White Privilege, White House

I really need to step away from politics for a while. But there is a part of me that dares not to look away, that needs to see if Clinton is right about the “basket of deplorables” (she is), and that needs to document this moment in time. I have spent weeks collecting screenshots and comments from people claiming to be Trump supporters, talking to them and trying to see if they ever latch on to anything true (they don’t). It’s depressing and exhausting, but the worst part isn’t the time I spend looking into the abyss of social media.

No, what’s worse is when it catches me somewhere I’m not expecting it. Like when I’m watching cartoons with my children.

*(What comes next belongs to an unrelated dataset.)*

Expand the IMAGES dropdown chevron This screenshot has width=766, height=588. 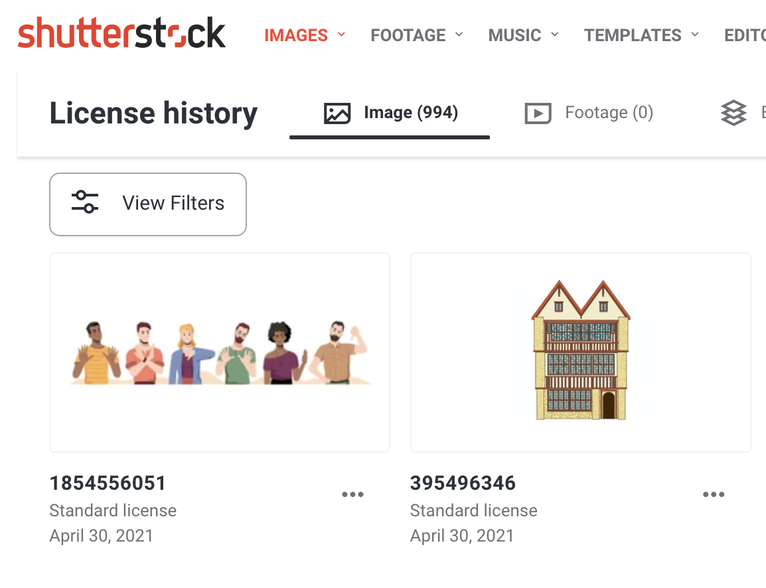click(341, 35)
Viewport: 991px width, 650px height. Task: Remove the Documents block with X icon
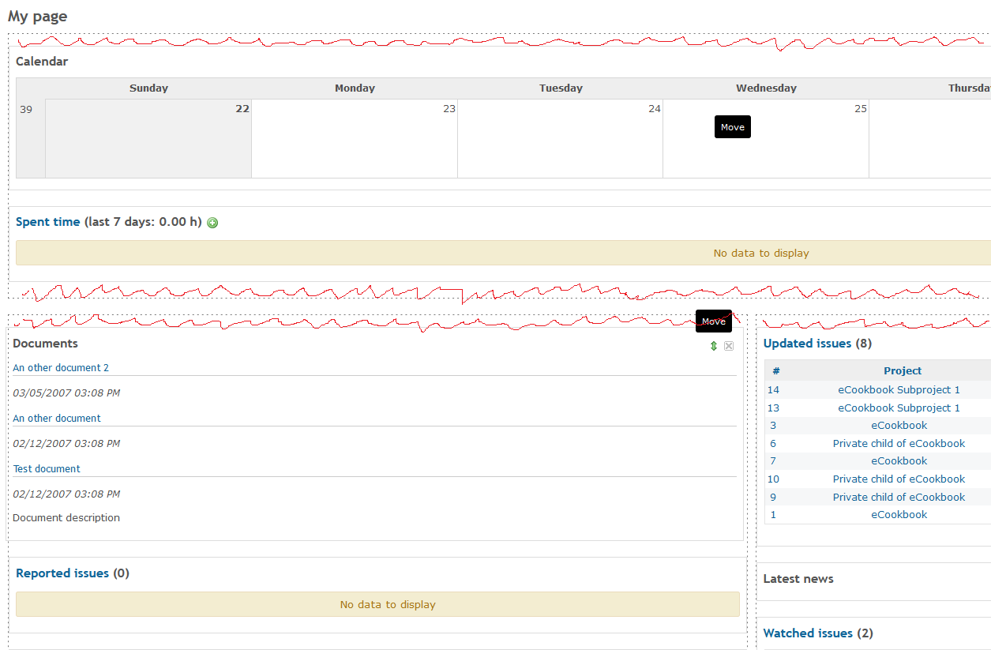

Watch that video. Think about how many people worked on it, Disney is not a small, fly by night corporation: they are the second largest media entity in the world. They don’t just make children’s shows, they also own ABC and many cable channels.So ask yourself, what did the people making that video say? When they depicted a Black child, imagining careers with photos of real Black astronauts and Black scientists and Black athletes, yet when they bring up being president, they show a picture of the White House, without mentioning or showing a picture of the Black president who is there, right now?Why did they do that? Maybe the people who made that spot were not racist, but they knew that enough of us are, that they couldn’t actually show a picture of the democratically elected Black president. They couldn’t even say his name. This is, by far, the best example of white fragility I have ever seen. A multinational corporation we entrust to report news and interview politicians made a conscious choice not to show a picture of the real Black president we have in the White House RIGHT NOW, on a network that is supposed to be for children.

I would welcome any kind of explanation for this thinking from Disney. Why is it so hard to talk about the president? Why did you make the choice to edit him out of the White House?